やること:
(a) 迷走神経刺激療法についての文章によると、経皮的迷走神経刺激療法(tVNS)は何を刺激しますか。
(b) 迷走神経刺激療法についての文章を、最後の文のあとから書き進めてください。

本文の抜粋:
++++++++++
迷走神経刺激療法(vagus nerve stimulation;VNS)は、治療抵抗性うつ病の治療法としてFDA (アメリカ食品医薬品局;Food and Drug Administration) に承認されている。しかしながら、VNSには外科手術が必要で、副作用の可能性もある。
近年、非侵襲的な方法である経皮的迷走神経刺激療法(transcutaneous vagus nerve stimulation;tVNS)が、大うつ病性障害(うつ病)の治療法として注目されている。
経皮的迷走神経刺激療法(tVNS)は、耳介に分布している求心性の迷走神経耳介枝を刺激することで、外科手術を必要とせず、迷走神経刺激療法(VNS)と類似したうつ症状の軽減効果がみられる。
視床下部が神経内分泌と自律神経を調節していることが知られている。
視床下部は、視床下部−下垂体−副腎系(HPA axis)を介して急性のストレス反応とコルチゾールの分泌を調節している。
うつ患者では、視床下部−下垂体−副腎系(HPA axis)の活性の不適応があるとされている。
近年の研究において、うつ病では脳の帯状皮質(subgenual cortex)と視床下部との神経の機能結合(FC;functional connectivity)が減少していることが証明されていることから、安静時の脳における視床下部のコミュニケーションが生理的・精神的機能に重要であることが示唆されている。
++++++++++
データ:
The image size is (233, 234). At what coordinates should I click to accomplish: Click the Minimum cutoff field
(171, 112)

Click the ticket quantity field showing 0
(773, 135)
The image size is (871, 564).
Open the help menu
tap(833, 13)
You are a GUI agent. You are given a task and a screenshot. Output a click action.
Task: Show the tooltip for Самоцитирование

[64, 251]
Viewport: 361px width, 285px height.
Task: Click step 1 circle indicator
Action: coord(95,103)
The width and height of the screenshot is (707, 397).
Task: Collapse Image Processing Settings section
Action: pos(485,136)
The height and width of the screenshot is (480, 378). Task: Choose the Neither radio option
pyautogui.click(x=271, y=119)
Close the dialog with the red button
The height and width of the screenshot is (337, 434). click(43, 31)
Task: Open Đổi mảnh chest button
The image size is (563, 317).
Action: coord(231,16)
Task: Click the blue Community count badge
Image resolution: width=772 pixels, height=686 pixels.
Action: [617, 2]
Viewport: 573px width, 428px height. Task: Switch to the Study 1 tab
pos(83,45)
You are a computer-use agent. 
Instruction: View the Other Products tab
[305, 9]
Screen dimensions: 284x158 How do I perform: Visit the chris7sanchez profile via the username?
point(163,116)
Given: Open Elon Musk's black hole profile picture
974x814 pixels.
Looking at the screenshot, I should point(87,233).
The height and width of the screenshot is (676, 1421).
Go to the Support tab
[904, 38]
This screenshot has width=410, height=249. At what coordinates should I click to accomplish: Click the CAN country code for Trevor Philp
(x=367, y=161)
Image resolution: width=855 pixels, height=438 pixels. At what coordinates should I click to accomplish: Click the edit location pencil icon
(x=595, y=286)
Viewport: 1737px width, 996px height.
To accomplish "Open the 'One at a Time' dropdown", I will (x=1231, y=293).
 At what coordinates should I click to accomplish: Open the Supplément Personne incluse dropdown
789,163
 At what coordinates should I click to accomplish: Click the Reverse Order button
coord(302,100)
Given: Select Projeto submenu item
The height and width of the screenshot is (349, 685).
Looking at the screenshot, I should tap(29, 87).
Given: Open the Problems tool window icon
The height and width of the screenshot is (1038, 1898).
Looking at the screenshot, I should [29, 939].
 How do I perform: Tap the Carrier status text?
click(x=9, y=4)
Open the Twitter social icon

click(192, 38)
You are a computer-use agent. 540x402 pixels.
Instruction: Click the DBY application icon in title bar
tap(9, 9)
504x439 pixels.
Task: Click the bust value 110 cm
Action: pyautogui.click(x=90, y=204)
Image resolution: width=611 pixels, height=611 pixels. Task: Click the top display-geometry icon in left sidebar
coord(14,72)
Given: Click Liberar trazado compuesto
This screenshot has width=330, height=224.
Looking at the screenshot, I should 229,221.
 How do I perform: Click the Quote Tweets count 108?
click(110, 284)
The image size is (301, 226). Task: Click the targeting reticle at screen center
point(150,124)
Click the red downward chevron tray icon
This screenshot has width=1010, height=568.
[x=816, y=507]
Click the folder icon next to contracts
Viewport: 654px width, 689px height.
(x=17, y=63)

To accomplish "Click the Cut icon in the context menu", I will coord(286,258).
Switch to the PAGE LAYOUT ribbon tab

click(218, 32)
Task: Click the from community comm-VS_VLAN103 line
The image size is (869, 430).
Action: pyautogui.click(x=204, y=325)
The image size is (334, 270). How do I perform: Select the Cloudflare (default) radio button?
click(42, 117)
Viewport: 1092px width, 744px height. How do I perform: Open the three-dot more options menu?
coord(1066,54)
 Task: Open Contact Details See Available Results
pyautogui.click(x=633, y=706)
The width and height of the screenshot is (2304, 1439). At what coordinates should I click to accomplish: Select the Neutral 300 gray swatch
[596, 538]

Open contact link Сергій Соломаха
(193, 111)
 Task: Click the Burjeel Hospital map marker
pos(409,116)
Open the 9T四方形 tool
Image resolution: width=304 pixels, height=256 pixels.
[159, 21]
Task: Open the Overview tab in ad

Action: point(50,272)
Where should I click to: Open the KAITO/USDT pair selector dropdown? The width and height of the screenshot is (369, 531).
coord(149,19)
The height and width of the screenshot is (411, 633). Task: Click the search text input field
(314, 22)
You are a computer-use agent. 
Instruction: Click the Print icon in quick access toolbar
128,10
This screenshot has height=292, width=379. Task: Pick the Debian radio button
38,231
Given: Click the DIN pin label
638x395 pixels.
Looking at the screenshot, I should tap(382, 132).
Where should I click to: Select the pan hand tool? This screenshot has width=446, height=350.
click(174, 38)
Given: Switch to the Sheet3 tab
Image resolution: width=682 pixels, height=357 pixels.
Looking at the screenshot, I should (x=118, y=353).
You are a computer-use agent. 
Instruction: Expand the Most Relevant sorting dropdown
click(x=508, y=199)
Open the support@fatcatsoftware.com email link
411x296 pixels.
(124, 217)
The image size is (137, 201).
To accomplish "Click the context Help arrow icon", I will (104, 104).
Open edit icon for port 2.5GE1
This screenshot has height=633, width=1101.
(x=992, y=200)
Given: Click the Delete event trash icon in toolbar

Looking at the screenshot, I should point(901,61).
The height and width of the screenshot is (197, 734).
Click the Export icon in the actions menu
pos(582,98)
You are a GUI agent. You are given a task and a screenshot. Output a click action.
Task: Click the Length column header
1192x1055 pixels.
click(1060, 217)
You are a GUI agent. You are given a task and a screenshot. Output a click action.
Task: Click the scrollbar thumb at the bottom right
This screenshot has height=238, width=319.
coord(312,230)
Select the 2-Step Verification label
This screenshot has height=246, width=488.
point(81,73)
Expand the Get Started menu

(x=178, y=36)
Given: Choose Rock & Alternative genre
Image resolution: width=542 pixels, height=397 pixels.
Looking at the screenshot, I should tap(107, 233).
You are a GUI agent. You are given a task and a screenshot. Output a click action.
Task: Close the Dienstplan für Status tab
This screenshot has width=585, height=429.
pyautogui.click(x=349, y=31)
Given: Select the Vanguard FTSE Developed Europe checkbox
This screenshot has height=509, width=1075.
++++++++++
回答:
(a) 耳介に分布している求心性の迷走神経耳介枝を刺激します。

(b)
本研究では、継続的な経皮的迷走神経刺激療法(tVNS)の期間中とtVNSを行う前の安静時における視床下部と他の脳部位間の機能結合(FC)を調べた。
これに加えて治療期間の機能結合(FC)の強さと4週間後の症状の改善との関連を調べた。
研究対象
軽度・中等度のうつ症状を対象とした。
41人の軽度・中等度の大うつ病性障害患者を研究対象としてリクルートした。
大うつ病性障害の診断には、ICD-10国際疾病分類の精神・行動の障害を用いた。
参加基準
①ICD-10の診断基準による軽度(2つの典型的な症状と2つの他の主要症状)、中等度(2つの典型的な症状と3つの他の主要症状)のうつエピソード
②18〜70歳
③介入開始前の2週間に抗うつ薬、抗精神病薬の服用を止める
④症状がみられてから2週間〜2年
研究方法
41人の大うつ病性患者を介入群とコントロール群にランダムに振り分けた。
・介入群:経皮的迷走神経刺激療法(tVNS)を受けた20 人
刺激部位:両側の迷走神経耳介枝が分布している耳甲介(auricular concha)領域
・コントロール群:シャム(偽)の経皮的迷走神経刺激療法(stVNS)を受けた21人
刺激部位:迷走神経耳介枝が分布していない舟状窩(superior scapha)
【刺激方法】
患者自身が電気刺激装置を操作して電気刺激を行った。
20Hzで耐えうる強さ(4〜6 mA)の電流を30分間流した。
1日に2回、週に最低でも5日で計4週間、継続して行った。
【評価方法】
・Hamilton Depression Rating Scale (HAM-D);ハミルトンうつ病評価尺度
・Hamilton Anxiety Rating Scale (HAM-A);ハミルトン不安評価尺度
・Self-Rating Anxiety Scale (SAS);Zung自己評価式不安尺度
・Self-Rating Depression Scale (SDS);Zung自己評価式抑うつ尺度
【fMRI】
シードに基づく解析
シードとして内側視床下部と外側視床下部を選んだ。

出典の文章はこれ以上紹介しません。